Can GLP-1s Save the Industry?
Studme53
Pennsylvania
Most these ladies are too lazy and undisciplined to exercise and diet, but can drugs like Wegovy and Ozempic save us from the scourge of fat dancers?
Clubs should help pay for it - they’d make more money too if there were fewer big girls.
What do you think?
Clubs should help pay for it - they’d make more money too if there were fewer big girls.
What do you think?
14 comments
You don’t seriously believe that strip clubs will absorb those costs, do you?
Sigh. There’s no free lunch in life.
If we want to reduce the number of fat girls in clubs, stop buying dances from fat girls. I like a little meat on the bones but I guess some guys are into morbid obesity.
Good to know that Lilly and Novo have an assistance plan to help people afford these medications
Due to my age I know a lot of people who have done Ozempic. Most of them agree that the first thing people ask them after the weight loss is: "do you have cancer"? Thats how fast you lose it, but you gonna do injections forever? Oh, it appears it doesn't work longer than a year anyway.
But until that happens just refuse to give them money.
These are the worse kind of medications - the silver bullet which gets a patient for life, where quitting the med makes you sicker than you were before. Imagine if that same $300-$1000/mth were used to give patients physical therapy, nutritional counseling, and a dietician to help them change their behaviors so they could learn for themselves how to manage their weight and health. There's a documentary called "Do No Pharm" about the FDA and CDC mutual exchange program with the pharmaceutical industry. Don't watch it unless you want to be outraged.
@skibum - Blood pressure and cholesterol drugs don't work after you stop using them, so I don't see how GLP-1s not being a permanent solution is a strike against them.
@gammanu - those side effects are pretty rare. PT, nutritional counseling, and dietitians have been around forever and still not made a dent. GLP-1s have. Whatever helps people lose weight and reduces the burden on the system, I'm all for.
We still need long term data on these drugs, but all signs point to success.
Also, the clubs need to raise their standards when it comes to hiring. If I owned a club, I wouldn't hire out of shape or unattractive dancers because it would make my club look bad. Strippers are supposed to be hot.
They're not necessary or good for people. They are pumped out by the pharmaceutical companies to make filthy amounts of money. They're dangerous to people's long-term health.
https://youtube.com/shorts/ygdxz057KM0?s…
I'd also agree that the reports from the people I know who've taken it, mostly vain former or current trophy wives, drop the fluff real quick. Some of them also find the motivation to to do some sort of exercise to firm up, and they look real fucking good. But, then they stop and the weight usually comes back nearly as fast as it fell off. Even the ones who developed exersize habits aren't immune from gaining back the weight. And in my limited experience, they usually lose the discipline in the gym once they stop seeing the results.
I wouldn't go so far as to call them a scam, even with their high cost, if they keep weight down and prevent or delay the onset of diabetes or heart conditions, I'd still consider them wonder drugs and wildly successful.
So, no. I don't think those drugs are gonna save the industry.
Put on muscle mass by eating protein and doing resistance training. Not incompatible with a GLP-1.

○ ○ ○

**Task to complete**
Summarize the forum thread about GLP-1 drugs and strip clubs in two sentences.

**Data extract**
○ ○ ○

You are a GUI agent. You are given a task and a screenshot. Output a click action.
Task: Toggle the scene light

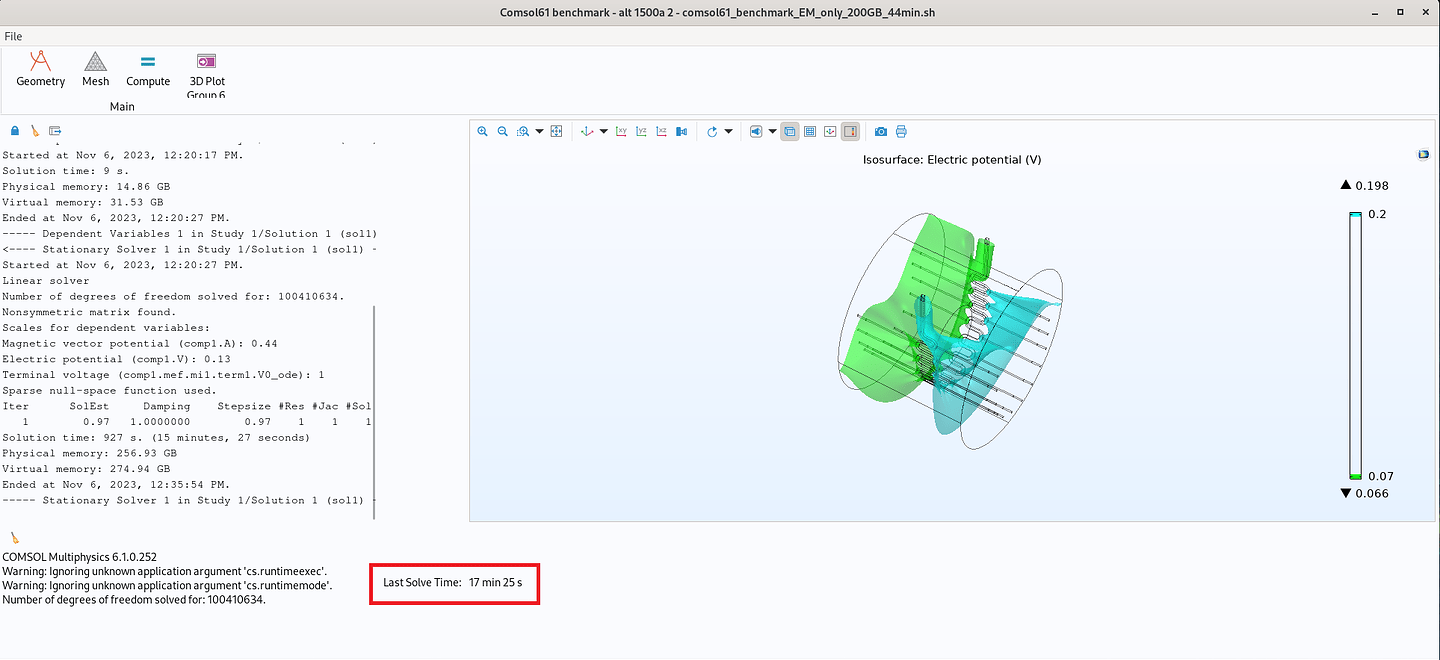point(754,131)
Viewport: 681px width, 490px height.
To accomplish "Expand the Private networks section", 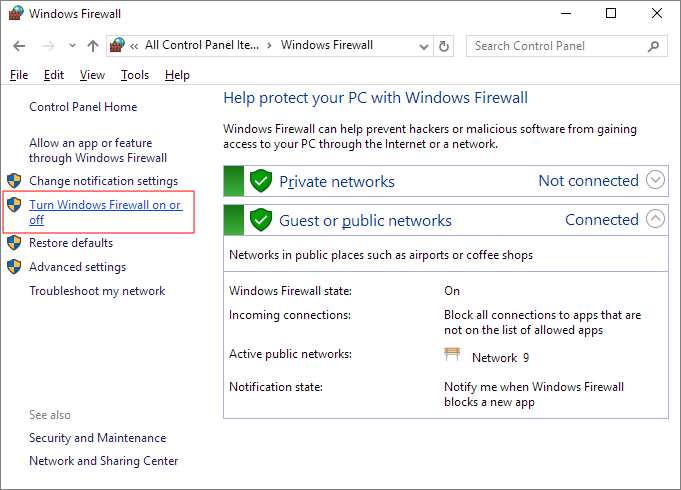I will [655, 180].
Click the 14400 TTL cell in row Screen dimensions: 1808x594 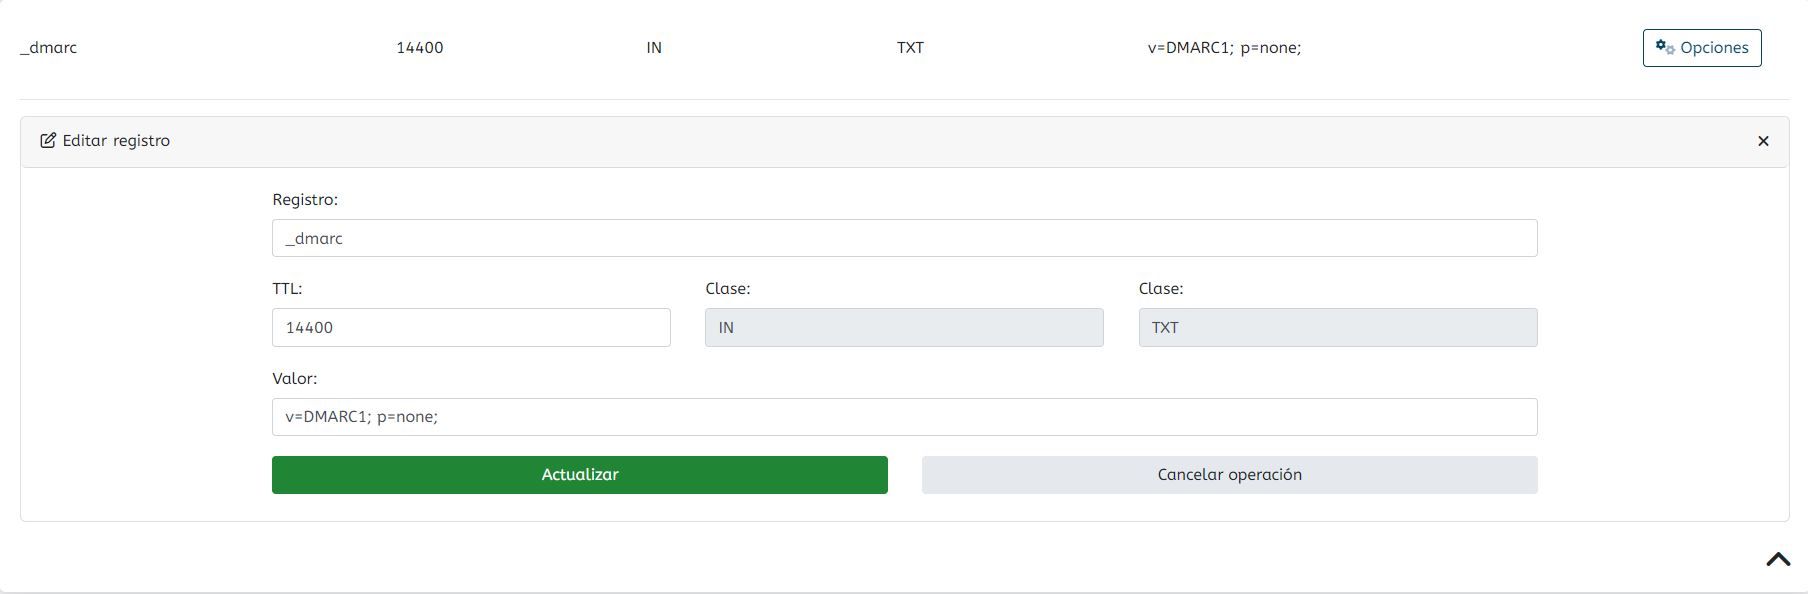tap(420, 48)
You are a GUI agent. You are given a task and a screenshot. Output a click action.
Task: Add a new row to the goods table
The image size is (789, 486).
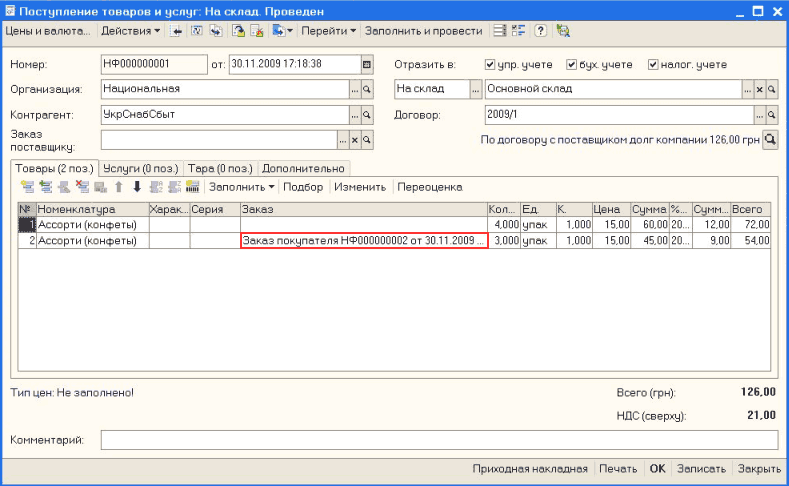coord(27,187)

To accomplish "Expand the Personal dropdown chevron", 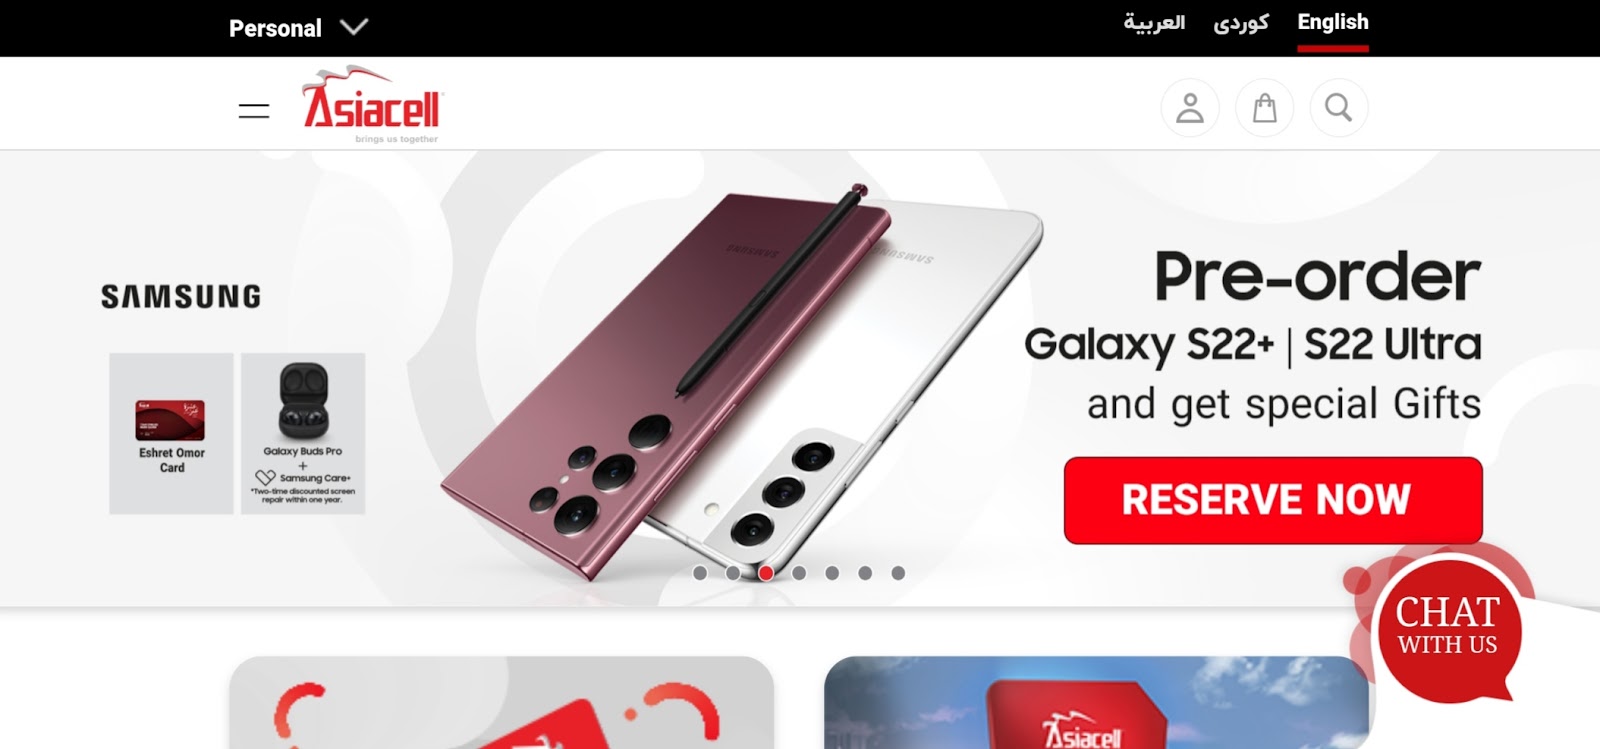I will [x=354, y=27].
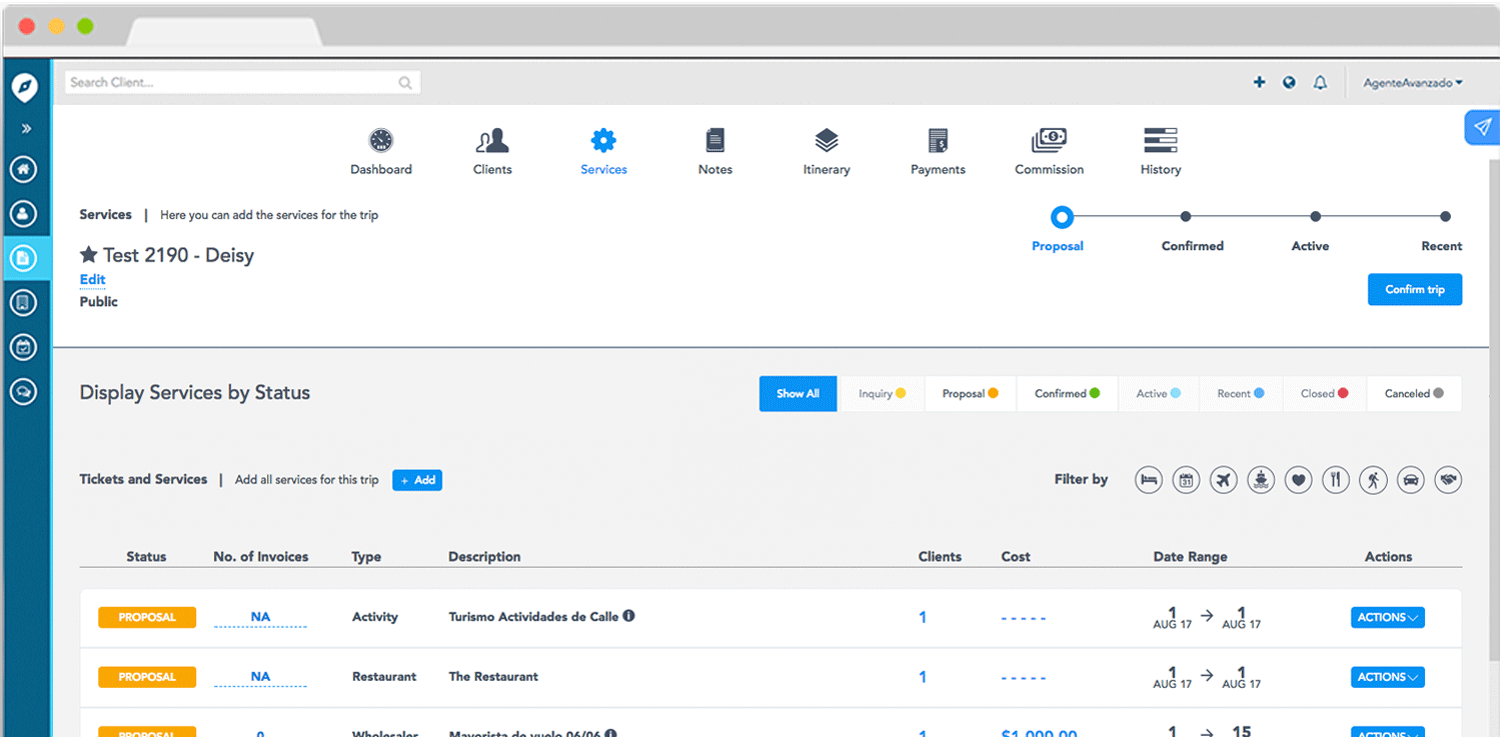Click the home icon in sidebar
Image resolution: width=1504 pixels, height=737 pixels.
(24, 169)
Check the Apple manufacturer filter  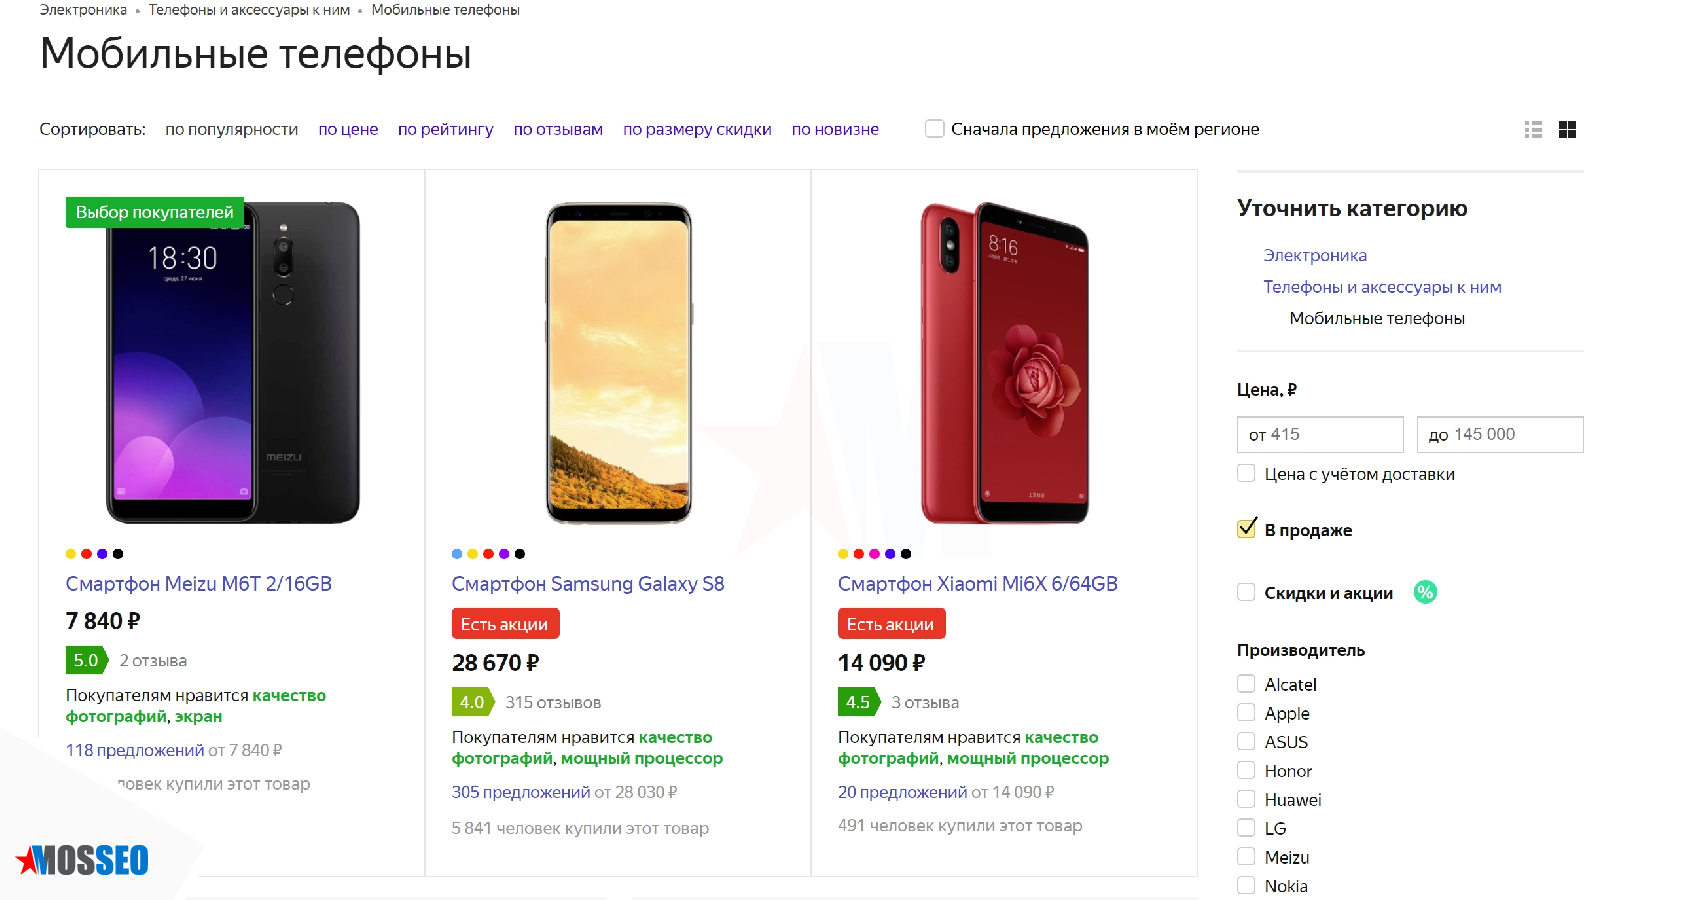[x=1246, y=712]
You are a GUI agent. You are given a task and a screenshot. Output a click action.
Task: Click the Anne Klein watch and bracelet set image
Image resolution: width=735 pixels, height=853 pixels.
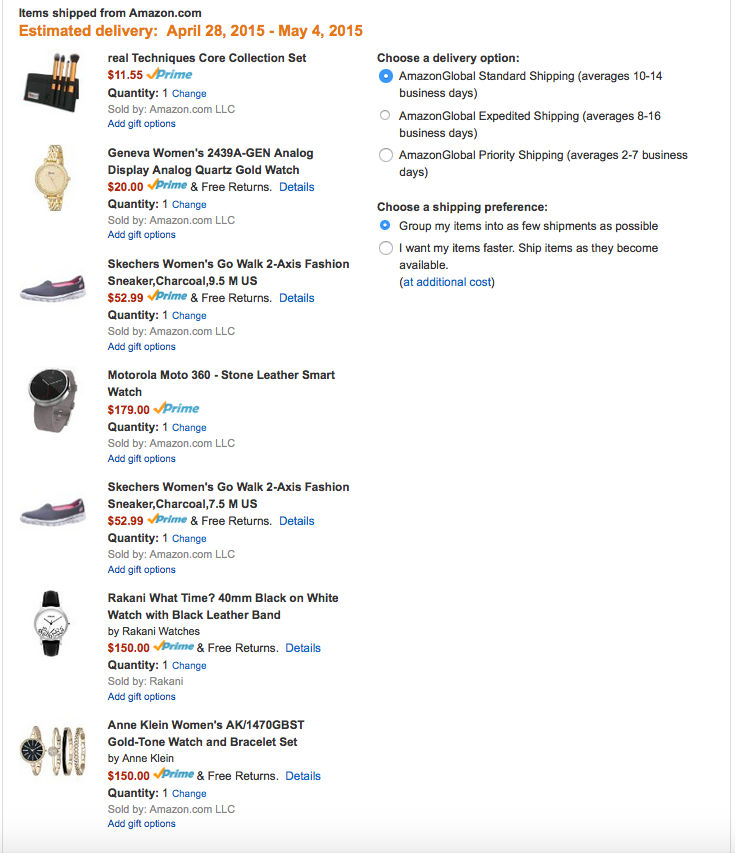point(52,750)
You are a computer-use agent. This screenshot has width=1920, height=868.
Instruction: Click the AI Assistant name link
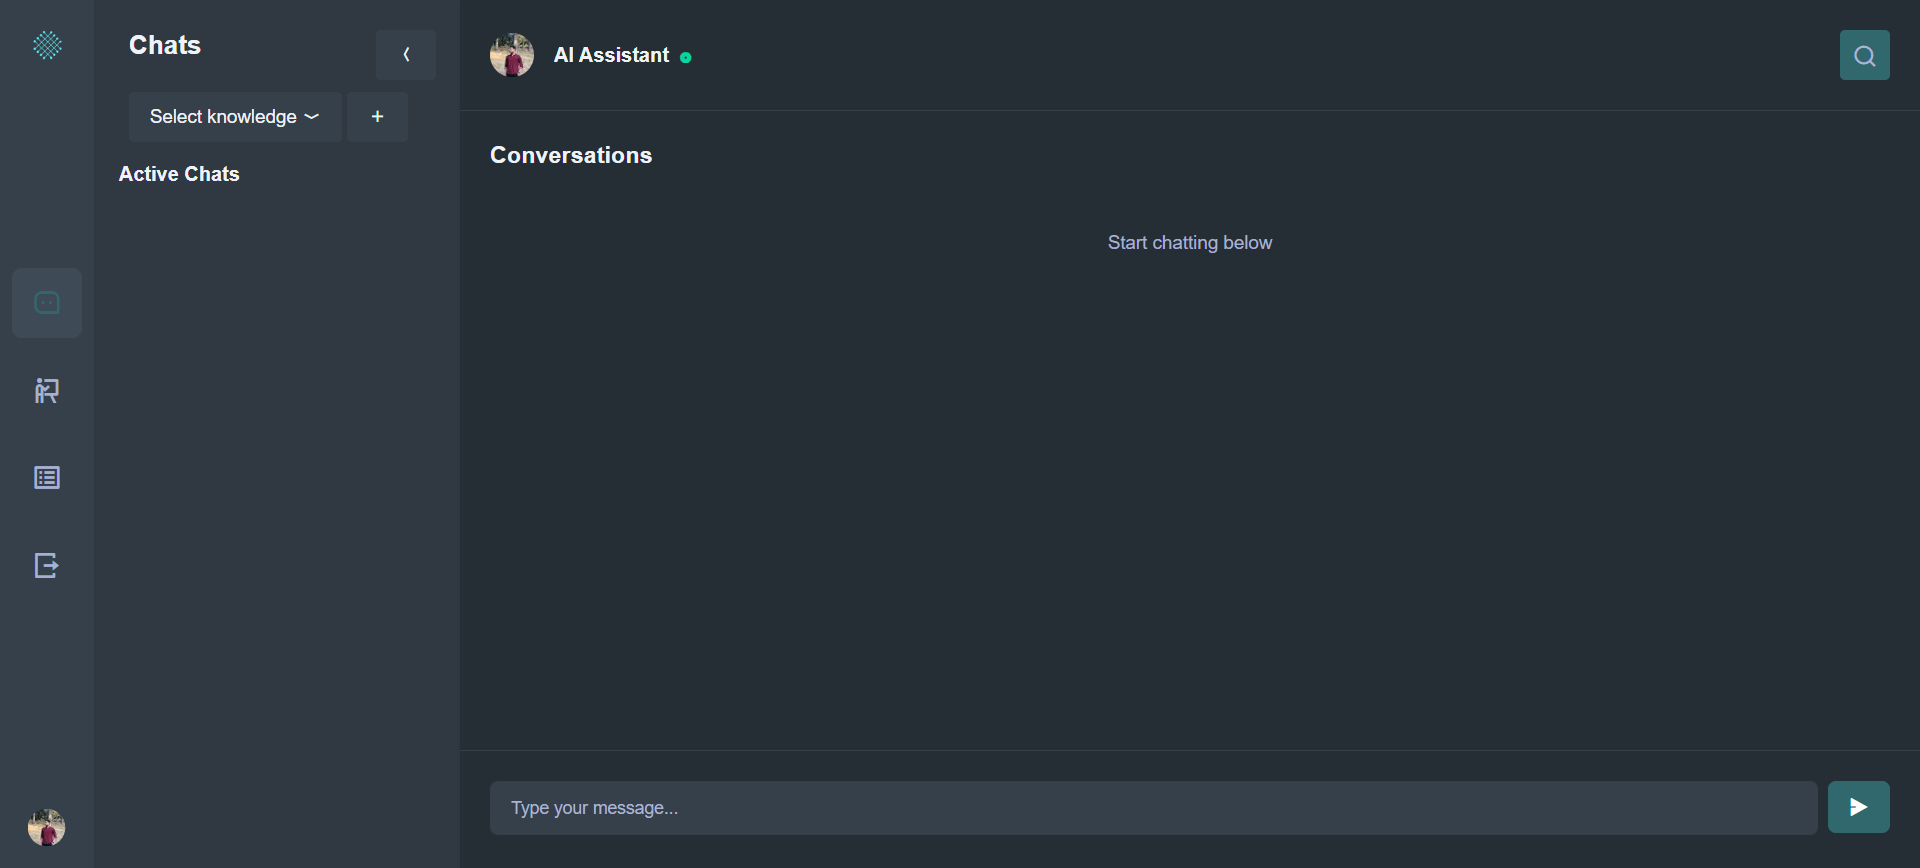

○ ○ ○

**Solution for this exercise**
An opening post asks whether drugs like Wegovy and Ozempic could reduce the number of overweight dancers in strip clubs and suggests that clubs help pay for them. Commenters disagree: some doubt clubs would absorb the costs or say the weight comes back once the drugs are stopped, while others compare GLP-1s to blood pressure and cholesterol drugs and call them a success, and one commenter concludes they will not save the industry.